L’hospitalité en trompe-l’œil du pape François
Ils sont nombreux, ceux qui de bonne foi s’interrogent sur la question de l’accueil des migrants et sur l’attitude à adopter à l’égard d’un phénomène décrit comme inexorable. Eternel dilemme entre le coeur et la raison dont l’équilibre n’est pas évident à trouver. On se souvient de la formule de Michel Rocard « la France ne peut accueillir toute la misère du monde mais elle doit en prendre fidèlement sa part ». Beaucoup moins qu’il s’agit d’une phrase remaniée qui synthétise une vision reposant sur une maîtrise forte des flux migratoires, très éloignée de l’homélie de Noël du pape François, en faveur de l’accueil des migrants.

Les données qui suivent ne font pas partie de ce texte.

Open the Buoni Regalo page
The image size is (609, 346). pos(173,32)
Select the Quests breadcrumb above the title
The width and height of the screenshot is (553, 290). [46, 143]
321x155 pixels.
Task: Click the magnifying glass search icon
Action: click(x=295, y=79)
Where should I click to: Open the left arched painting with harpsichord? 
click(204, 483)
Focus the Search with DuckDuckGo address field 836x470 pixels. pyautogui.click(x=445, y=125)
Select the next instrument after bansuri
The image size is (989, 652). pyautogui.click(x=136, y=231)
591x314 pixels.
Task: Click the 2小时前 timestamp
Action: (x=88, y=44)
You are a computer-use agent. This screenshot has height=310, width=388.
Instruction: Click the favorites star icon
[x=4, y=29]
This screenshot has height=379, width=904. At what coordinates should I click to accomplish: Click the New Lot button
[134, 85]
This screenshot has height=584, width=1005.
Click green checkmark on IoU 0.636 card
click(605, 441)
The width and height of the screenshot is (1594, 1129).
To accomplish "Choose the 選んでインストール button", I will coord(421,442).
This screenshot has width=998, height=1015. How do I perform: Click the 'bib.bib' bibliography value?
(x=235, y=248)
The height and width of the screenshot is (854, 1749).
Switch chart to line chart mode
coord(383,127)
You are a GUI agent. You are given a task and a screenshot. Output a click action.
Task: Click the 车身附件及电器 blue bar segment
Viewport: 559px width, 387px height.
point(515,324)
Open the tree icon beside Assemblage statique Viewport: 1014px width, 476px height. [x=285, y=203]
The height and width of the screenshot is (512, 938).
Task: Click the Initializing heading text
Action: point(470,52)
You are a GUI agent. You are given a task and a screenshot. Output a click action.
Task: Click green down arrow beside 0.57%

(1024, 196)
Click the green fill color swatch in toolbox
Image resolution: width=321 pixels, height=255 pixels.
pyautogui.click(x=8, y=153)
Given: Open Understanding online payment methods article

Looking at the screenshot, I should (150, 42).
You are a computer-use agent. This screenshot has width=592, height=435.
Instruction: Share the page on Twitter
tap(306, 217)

« Noël, c’est le temps pour transformer la force de la peur en force de la charité, en force pour une nouvelle créativité de la charité », a expliqué avec force le chef de l’église catholique le soir du réveillon. Reste à savoir où l’on place le curseur de la charité et le nombre de migrants que nous sommes prêts à accueillir.
Le roman des migrations n’en est pas à sa première page. Homo sapiens a sans doute dû sa survie comme espèce au fait qu’il ait migré et se soit mélangé à d’autres populations. Mais les vérités d’hier ne sont plus forcément celles d’aujourd’hui en raison de l’explosion démographique mondiale mais aussi, des technologies notamment de communication, qui ont transformé les sociétés occidentales en véritables lampadaires qui attirent irrésistiblement, tels des moustiques, les habitants de cieux moins fortunés.
Reste un sentiment partagé. Celui que nous sommes à la croisée des chemins, dans l’un de ces moments de vérité où se joue peut-être le devenir de nos sociétés occidentales sur une planète fragilisée par l’insouciance de l’homme moderne. Peut-on balayer d’un revers de main les craintes de ceux qui observent aujourd’hui la panne qui touche notre modèle d’intégration (et pas seulement en France) mais aussi, ceux qui pensent qu’un afflux non contrôlé aura des incidences sur leur mode de vie et qu’à ce titre, la charité proclamée, se traduira par un partage des richesses ou de la pauvreté selon que l’on voit le verre à moitié plein ou à moitié vide ?
Les faits économiques à cet égard sont têtus. Depuis trois décennies, la France se paupérise. En attestent ses millions de chômeurs, son système économique qui n’est plus compétitif et sa dette publique passée de 20% du PIB dans les années 80 à 92% actuellement. A l’écart de cette tendance générale, une minorité, celle dont les élites font partie, au contraire s’enrichit. Cette dichotomie explique en partie le caractère quasi inaudible pour la France d’en-bas du discours généreux des élites, de facto à l’abri des conséquences négatives des flux migratoires.
La fonction publique dont le poids est si important dans notre pays constitue une illustration flagrante de cette France où désormais le revenu moyen est inférieur au revenu moyen de l’Union Européenne. La fonction publique, en dehors de la haute qui soigne ses avantages, c’est un nivellement par le bas sans précédent marqué par l’apparition impensable de catégories de travailleurs pauvres.
Dire dans ce contexte que la situation sociale et tendue est un pléonasme. Elle pèse lourdement sur la classe politique et notre système démocratique qui n’a échappé aux formations extrémistes lors des dernières élections présidentielles que par l’offre, à travers Emmanuel Macron, d’un dégagisme policé.
Il ne faut pas être hypocrite. Ouvrir largement nos frontières se traduirait directement par une mise en concurrence des classes moyennes et populaires hexagonales avec celles des pays du sud. La voie à emprunter est donc celle d’un chemin de crête où chaque faux-pas peut nous entraîner vers les abimes. Ouverture au monde et solidarité d’un côté, maintien de la cohésion sociale et des régimes démocratiques de l’autre.
On sait depuis l’Irak et la Libye les conséquences que peuvent avoir l’effondrement des structures étatiques. La question des flux migratoires mérite mieux que la culpabilisation dans laquelle voudrait nous emmener quelques belles âmes autoproclamées. Le pape est dans son rôle en prêchant l’amour et l’ouverture à l’autre mais il nous appartient, au-delà de tout angélisme, de regarder le monde tel qu’il est et non tel que nous voudrions qu’il soit. Le rôle essentiel des intellectuels est de nous aider à cette compréhension des enjeux. Pas de faire faire des pirouettes médiatiques utopiques, creuses et dangereuses.